Before the syntax parsing stage parser selects simple syntactical Fragments between the pair of specific tokens. And uses these fragments to perform parsing results caching during the syntax parsing stage. Such fragments can be for example a code blocks between "{" and "}" tokens in C++, or maybe a function definition between keywords "def" and "end" in Ruby. Most of the programming languages usually have such pairs. The main property of the Fragment is that it's meaning(or to be more specific a syntax rule that can be applied to it) in context of language's syntax should be invariant to it's content.

Let's illustrate it in example. Here is a Java snippet:

public class FibCalculator {
    public static int fibonacci(int fibIndex) {
        if (memoized.containsKey(fibIndex)) {
            return memoized.get(fibIndex);
        } else {
            int answer = fibonacci(fibIndex - 1) + fibonacci(fibIndex - 2);
            memoized.put(fibIndex, answer);
            return answer;
        }
    }
}

There are four code fragments between curly braces "{", "}": class body, method body, success branch of conditional operator, failed branch of that operator. And each of these fragments will remain it's type regardless of it's internal content. Method body will remain as a method body even if programmer adds another one code statement, or even writes something syntactically incorrect in it. Of course meaning of the nested fragments may potentially change depending on changes made in to the parent fragment. But it doesn't make sense.
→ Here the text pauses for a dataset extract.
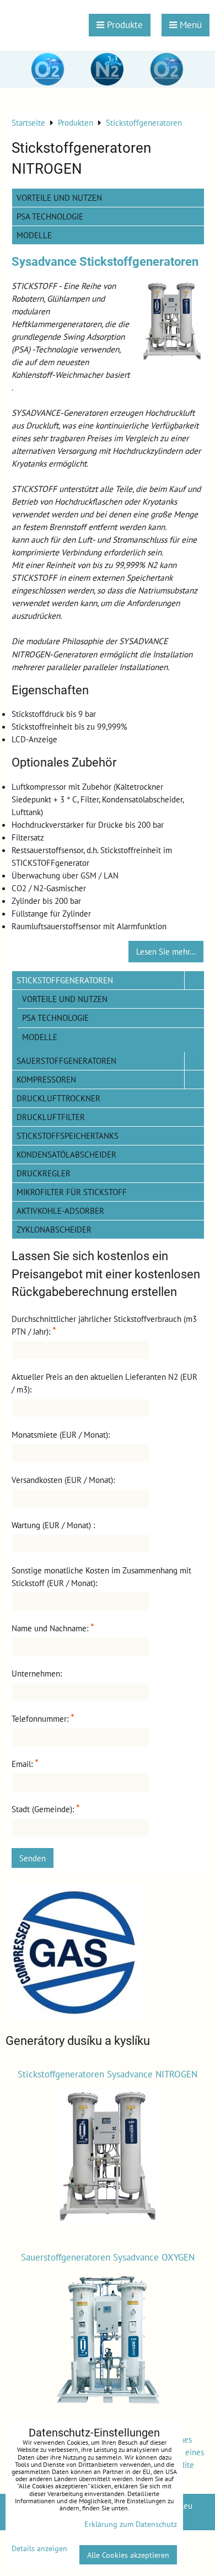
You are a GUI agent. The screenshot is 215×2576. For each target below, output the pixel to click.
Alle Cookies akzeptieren (128, 2555)
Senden (32, 1857)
To summarise Papa Carlo needs developer to define Fragments of code with the following properties:

  1. They could be simply determined as a code sequence between two tokens.
  2. Their syntactical meaning invariant to internal content. At least in most cases.
  3. Normally it is expected that code contains a lot of such fragments.

Fortunately most of the modern programming languages meet these requirements.

Defining fragments is extremely simple. That is how it is done in the JSON parser example:

  private def contextualizer = {
    val contextualizer = new Contextualizer

    import contextualizer._

    trackContext("[", "]").allowCaching
    trackContext("{", "}").allowCaching

    contextualizer
  }

Calling of .allowCaching() method here indicates that fragments of this kind may be potentially bound to cached parts of the resulting Abstract Syntax Tree. Caching process described in more details in the next topic.

Another useful point about fragments is changing tokens flags. For example it is possible to define that specific fragment should be completely ignored during syntax parsing. It might be useful to define code comments:

trackContext("/*", "*/").forceSkip.topContext
trackContext(""", """).topContext

Here is a definition of two fragment types. First for code comments /* comments to be ignored */. And the second for string literals(potentially multiline strings). Method .forseSkip() indicates that all tokens in it should be ignored. And the .topContext() method indicates that there could not be fragments nested in it. For example first closed curly brace token in the string of { x = "abc } def"; } should not be considered as an ending token of this curly-brace fragment.

Similar to other parsing stages that utilising caching approach, fragmentation stage is not an exception. So the computational efforts that parser requires to update fragment system are proportional to the changes in the source code made by end-user. And in practice building fragments is a quite fast process. Moreover the parser is able to determine invalid fragments(with missing opened or closed tokens) and keep valid in touch. For example in this modified Java snippet:

public class FibCalculator {
    public static int fibonacci(int fibIndex) {
        if (memoized.containsKey(fibIndex)) {
            return memoized.get(fibIndex);
        } else {
            int answer = fibonacci(fibIndex - 1) + fibonacci(fibIndex - 2);
            memoized.put(fibIndex, answer);
            return answer;
damaged line
    }
}

parser will be able to still track fragments of class's body, method's body and even conditional operator's success-branch code block.